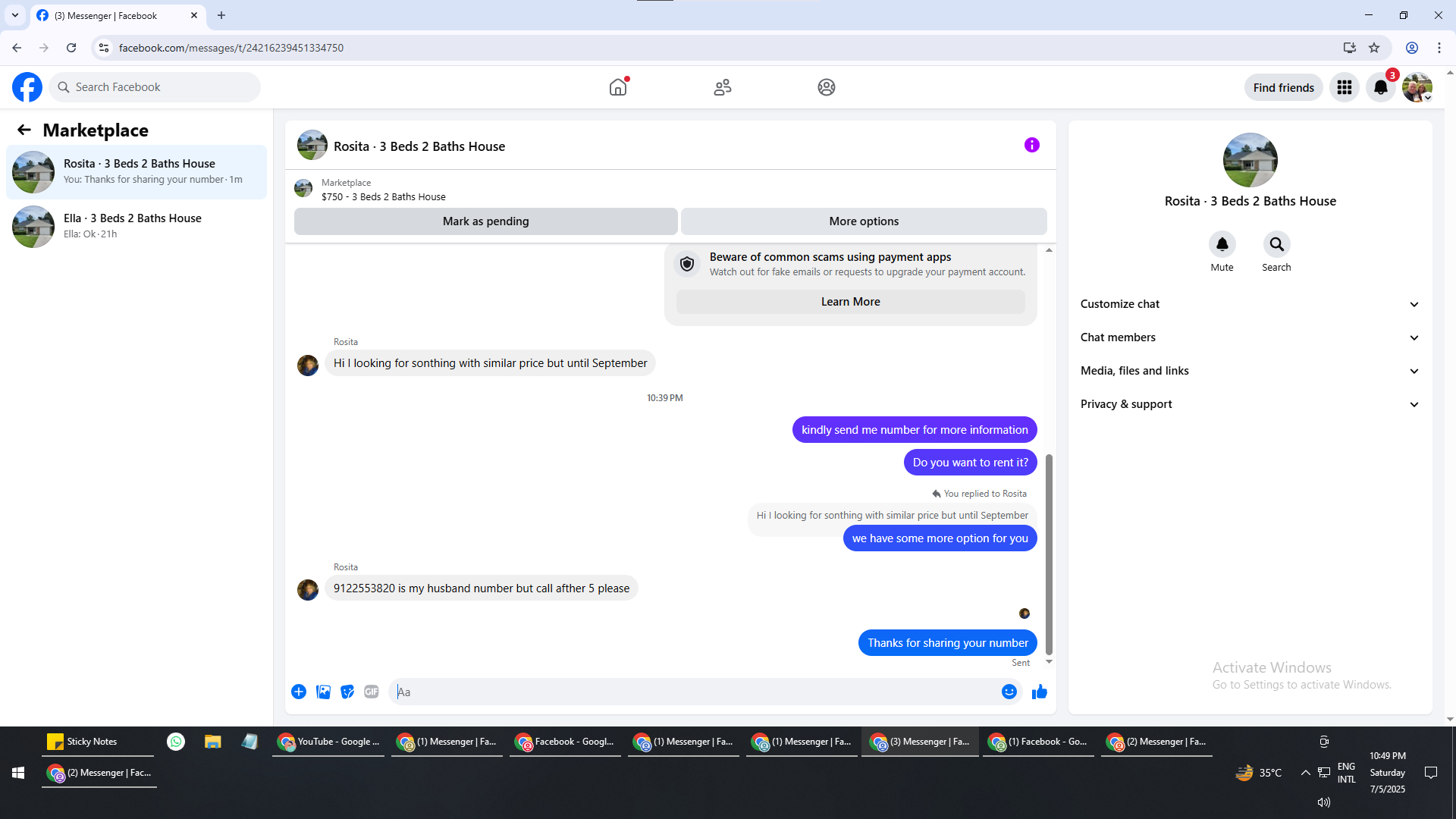This screenshot has width=1456, height=819.
Task: Open the Facebook notifications bell
Action: [x=1380, y=87]
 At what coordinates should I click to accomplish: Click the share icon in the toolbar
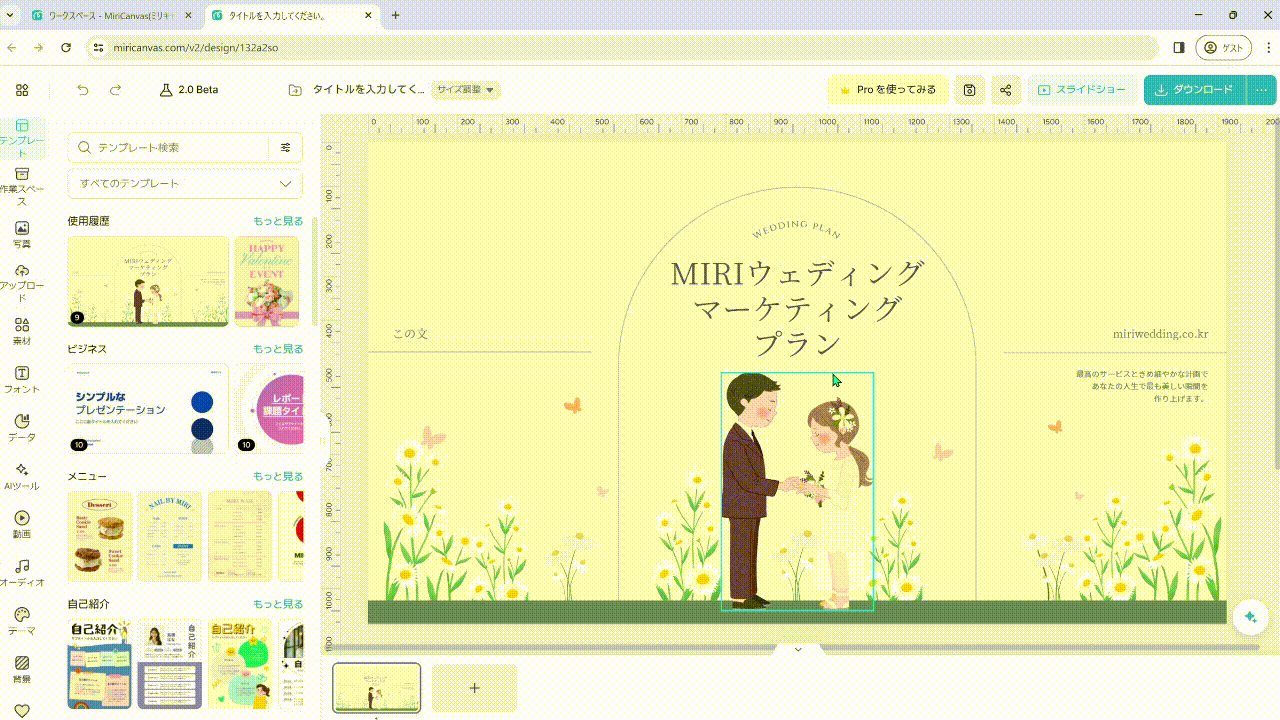point(1006,90)
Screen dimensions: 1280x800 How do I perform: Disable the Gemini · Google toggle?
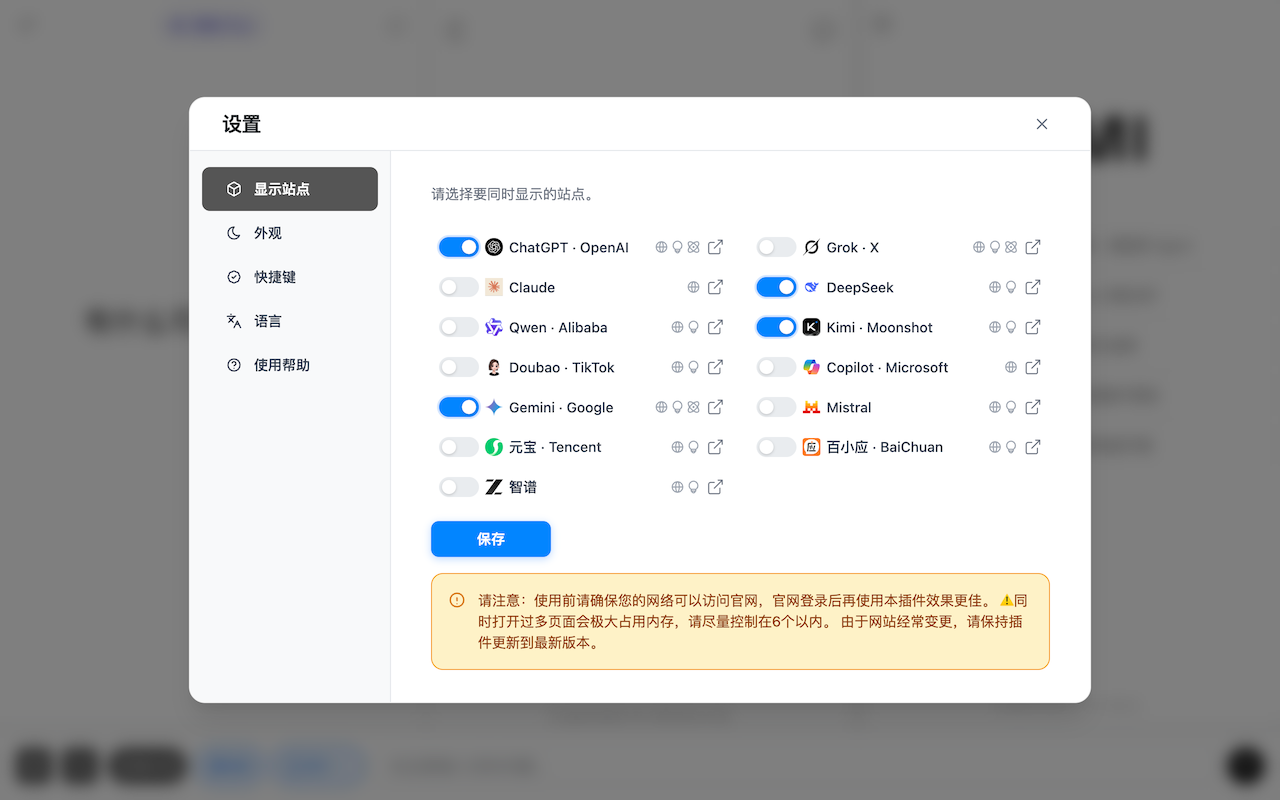458,407
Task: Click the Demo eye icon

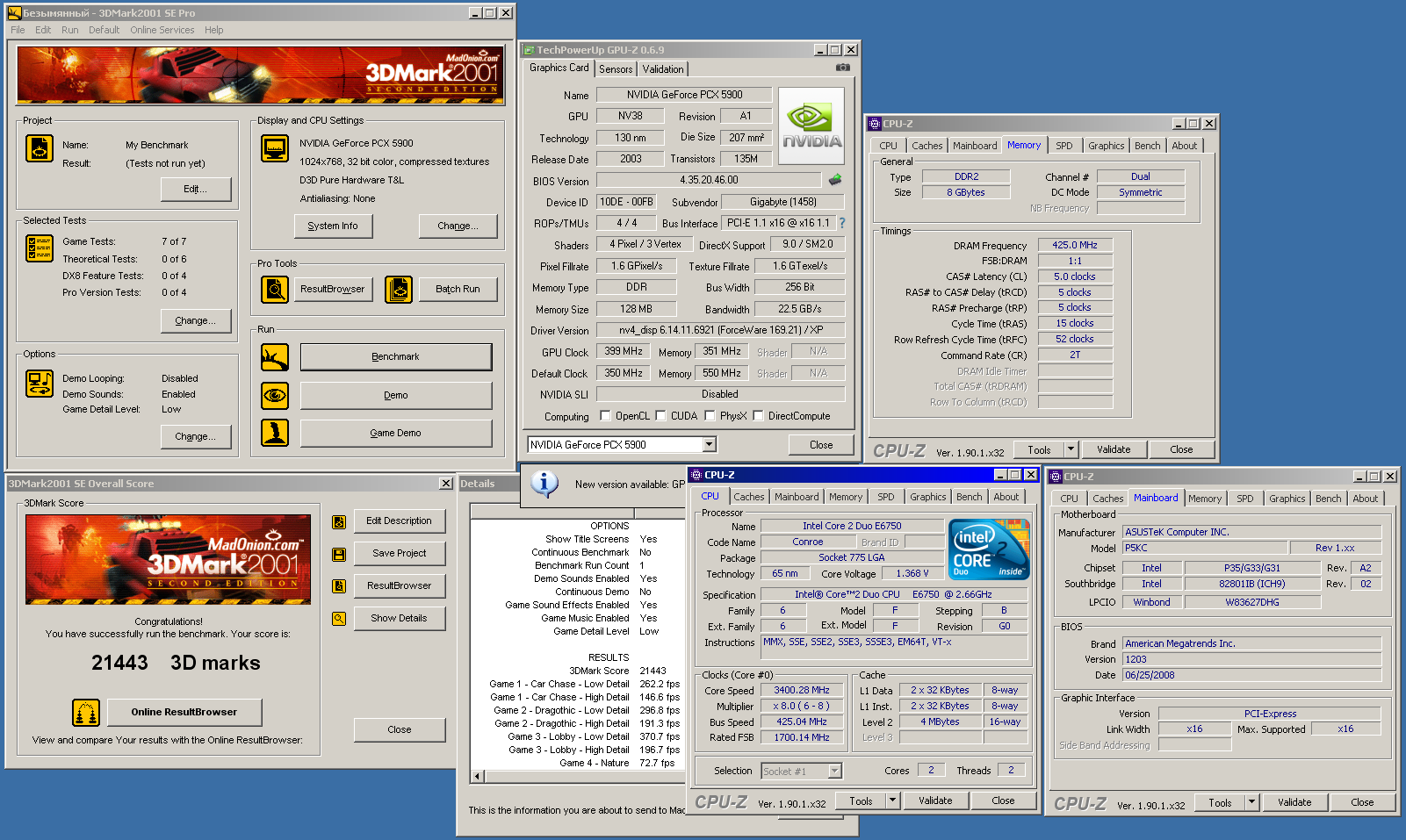Action: click(275, 396)
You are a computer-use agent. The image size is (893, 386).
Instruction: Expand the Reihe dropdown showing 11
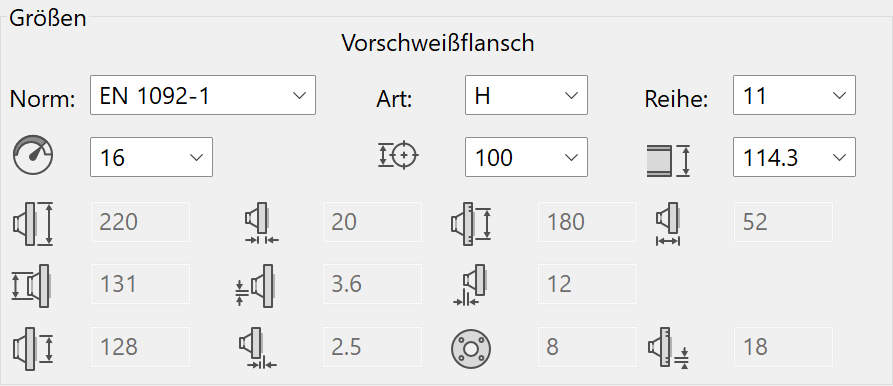pos(794,95)
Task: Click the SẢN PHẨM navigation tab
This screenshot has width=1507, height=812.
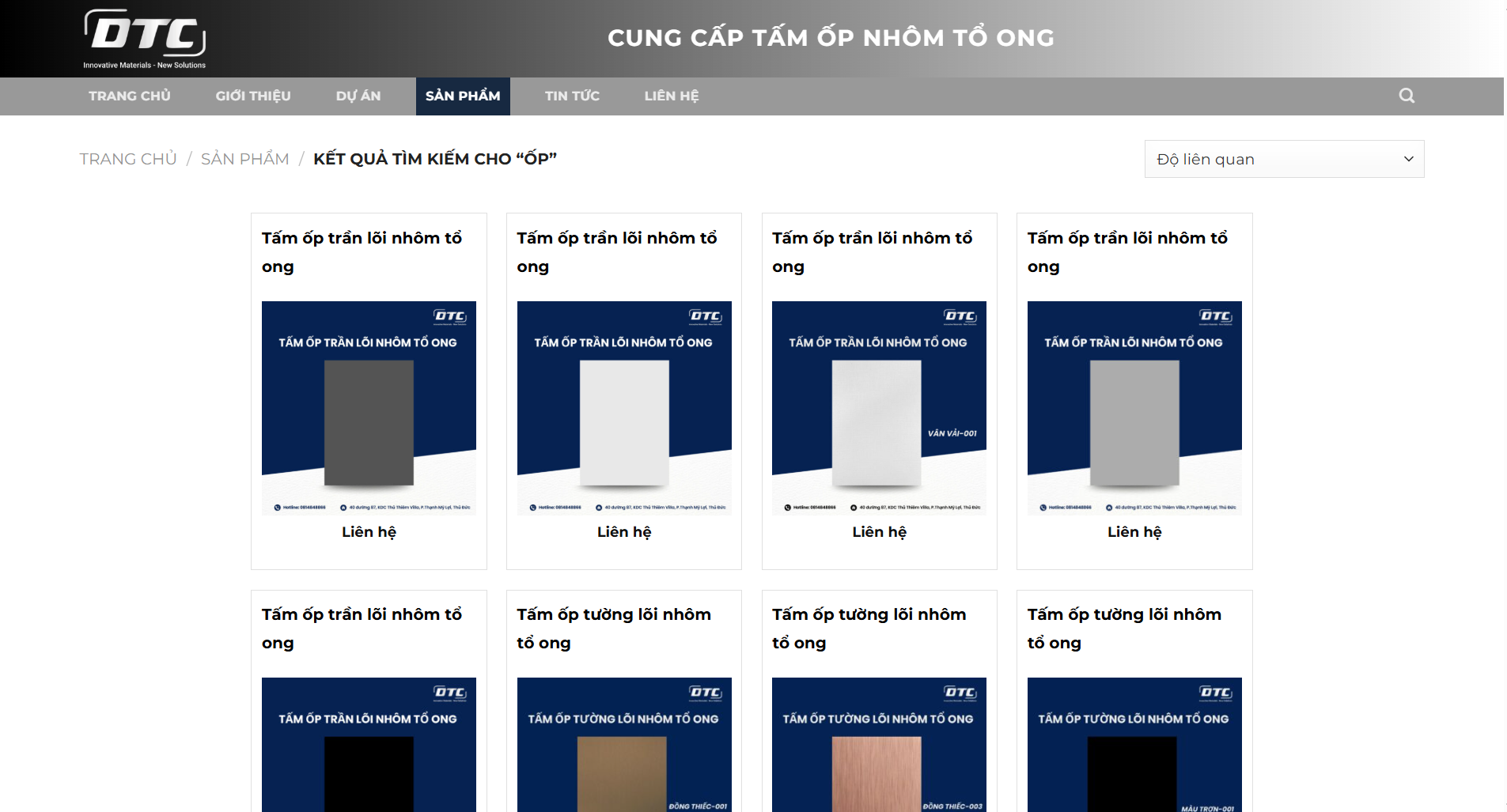Action: tap(463, 96)
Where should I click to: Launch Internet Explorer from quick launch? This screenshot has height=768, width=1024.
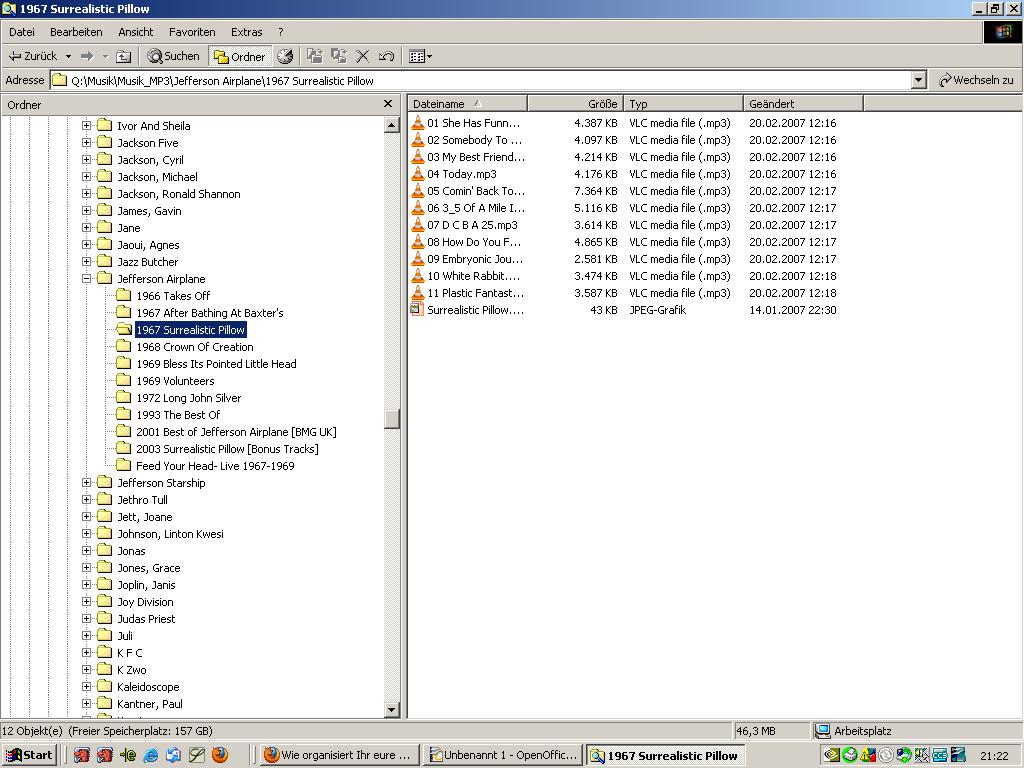[151, 755]
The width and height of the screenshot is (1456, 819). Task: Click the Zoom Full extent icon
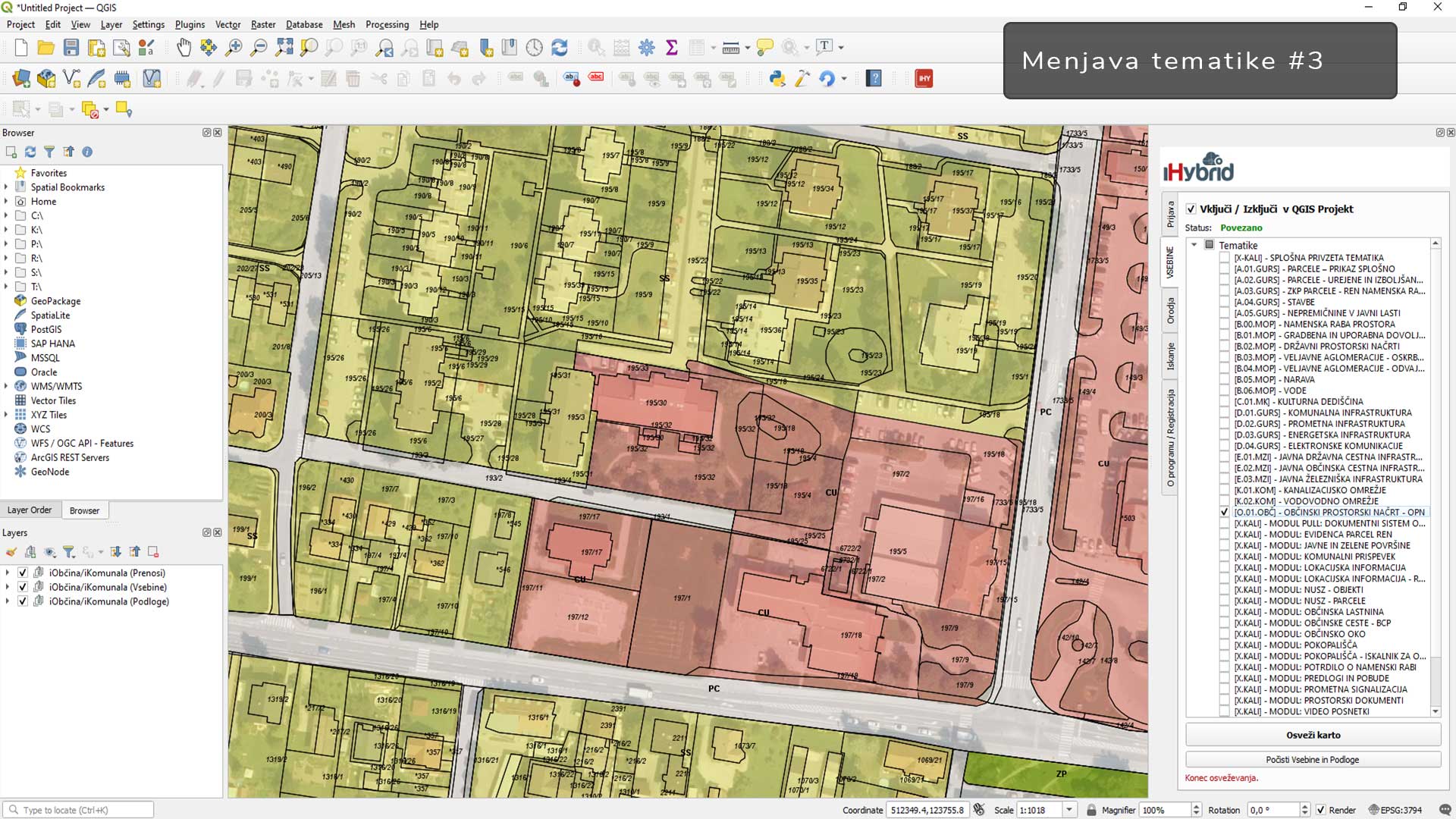(284, 48)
==================================================
SET PROBLEM: Copy out every line of the rows above word for word, leaving out the pictures.

TASK SOLUTION:
This screenshot has width=1456, height=819.
Task: Open the Facebook notifications bell
Action: [x=1380, y=87]
 At what coordinates should I click to accomplish: Click the share icon in the toolbar
point(1006,90)
Screen dimensions: 1280x800 How do I perform: Disable the Gemini · Google toggle?
458,407
Task: Click the Demo eye icon

Action: click(275, 396)
You are a computer-use agent. The image size is (893, 386).
Instruction: Expand the Reihe dropdown showing 11
pos(794,95)
Task: Click the SẢN PHẨM navigation tab
This screenshot has width=1507, height=812.
Action: tap(463, 96)
Where should I click to: Launch Internet Explorer from quick launch? This screenshot has height=768, width=1024.
[151, 755]
The width and height of the screenshot is (1456, 819). Task: Click the Zoom Full extent icon
(284, 48)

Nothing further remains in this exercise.